As cabras

A opção pela caprinicultura extensiva advém do diagnóstico inicial das necessidades e oportunidades da aldeia de Sistelo e é encarada como uma forma de contrariar a tendência de abandono do território e de gerir os recursos locais, naturais e culturais, gerando riqueza. Pesou também o facto de o efetivo de cabras ser o mais reduzido (praticamente inexistente) quando comparado com o de ovelhas, vacas e garranos, apesar de outrora ter tido uma grande expressão.

"Com a domesticação, a cabra adquiriu o amor pelo homem que a trata, pela criança com quem brinca e que, não raro, amamenta com solicitude; conservou do animal selvagem, o gosto pela vida vagabunda, pelas correrias, saltos e lutas; guardou a insensibilidade à vertigem, preferindo as montanhas à planície e os lugares seguros das margens dos abismos" (Miranda do Vale, 1949).

As cabras não são um animal qualquer. Amantes da liberdade calcorreiam a serra, entre as fragas e declives abruptos, ávidas de alimento e ar fresco. Redistribuem a matéria orgânica pelos solos esqueléticos, mantêm trilhos e limpam a montanha. O seu pastoreio é prospectivo e diversificado e extraordinariamente sincronizado com os ciclos naturais da serra.

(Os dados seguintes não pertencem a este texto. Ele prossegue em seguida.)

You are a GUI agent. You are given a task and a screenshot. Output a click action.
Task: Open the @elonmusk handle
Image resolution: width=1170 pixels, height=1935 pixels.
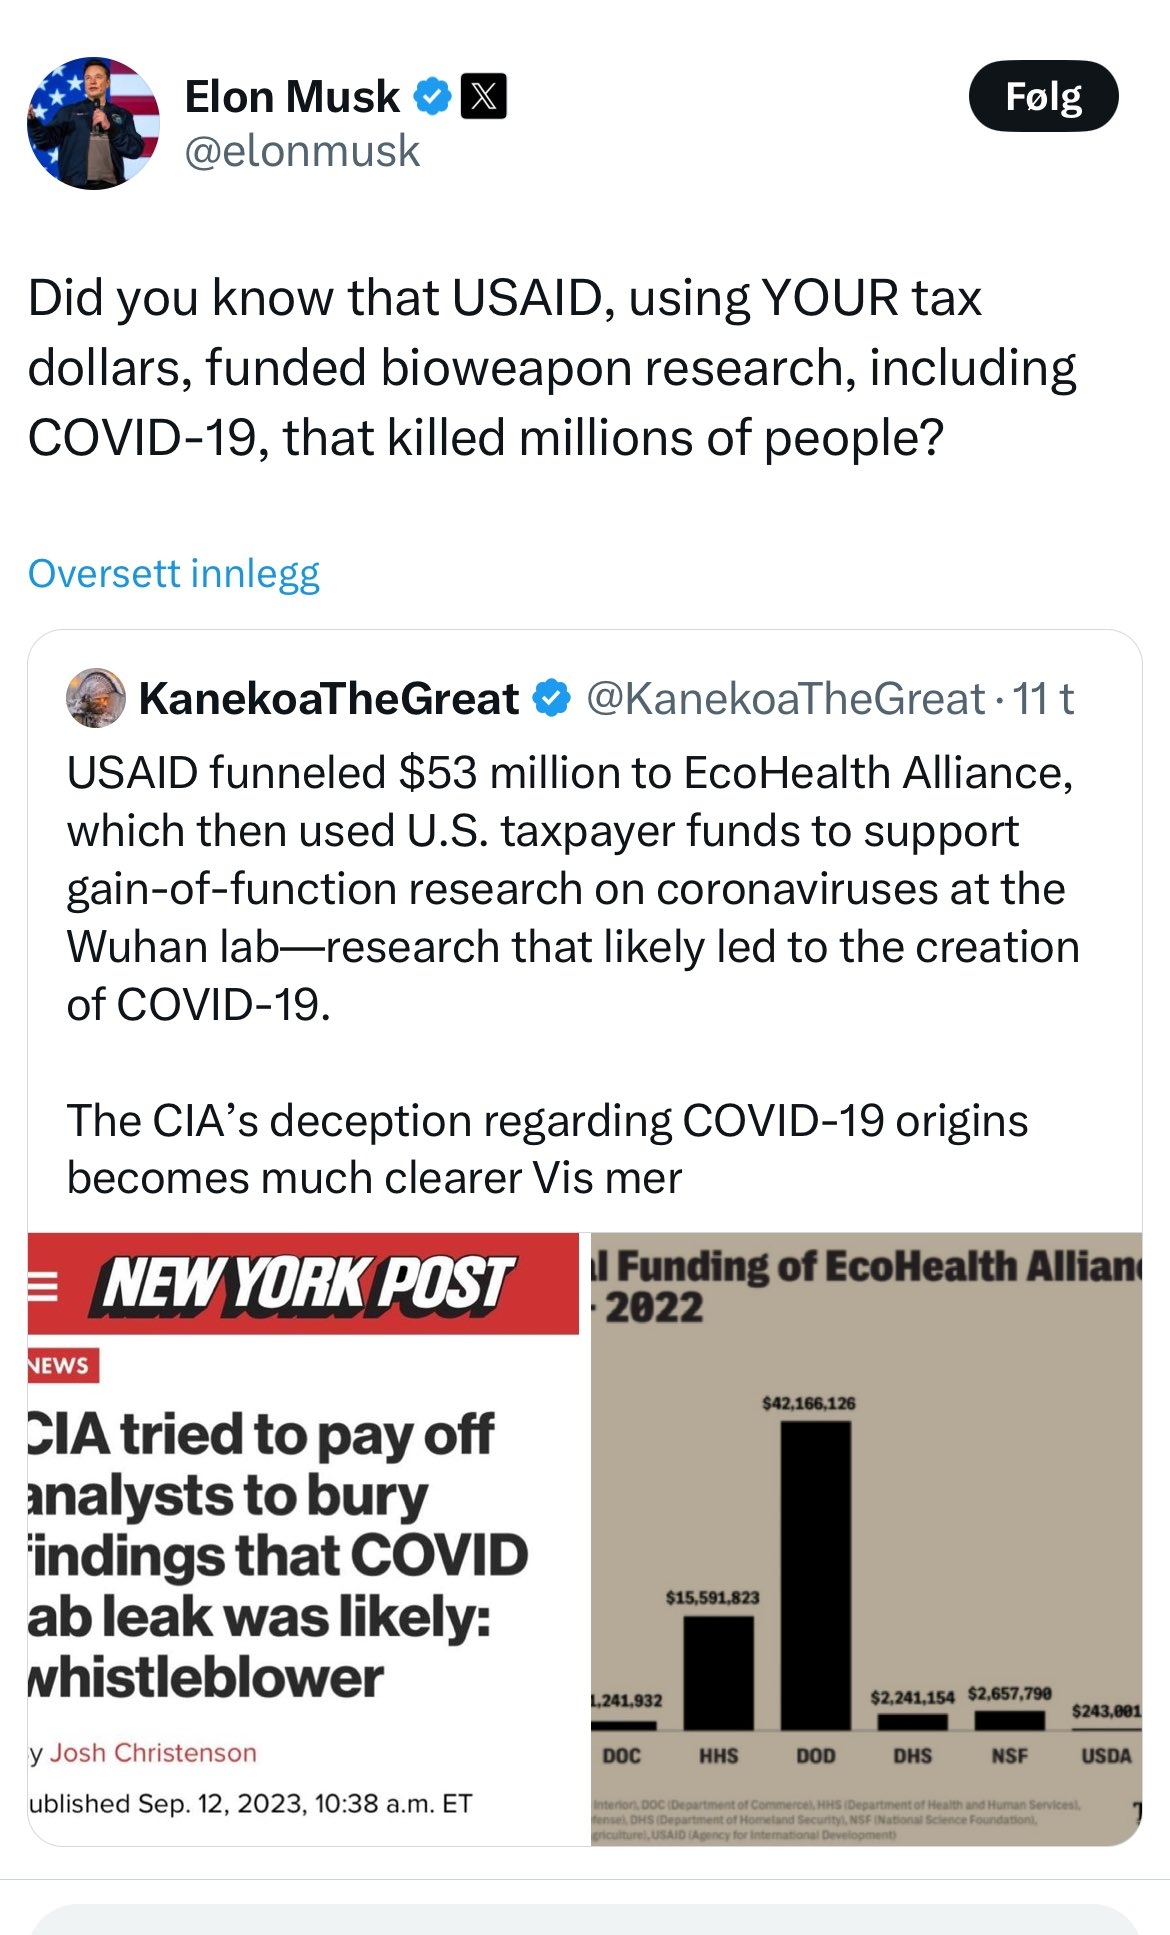[x=302, y=152]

As nossas cabras são tratadas com a dignidade que merecem e nós lhes devemos. Este respeito é a base das nossas decisões na lide com estes maravilhosos animais. Alimentação natural, blocos de sal, água fresca, feno e abrigo sempre disponíveis na corte e pastoreio na montanha.

O rebanho conta com 50 animais das raças autóctones bravia, serrana (ecótipo transmontano) e alguns cruzamentos bravia-serrana-galega, mantidos em regime extensivo - com maneio em pastoreio diferido/rotacional sem cercas, de baixa densidade (<0,6 CN/ha) - planeado para a optimização da produtividade, para a gestão da biodiversidade e para a prevenção de incêndios.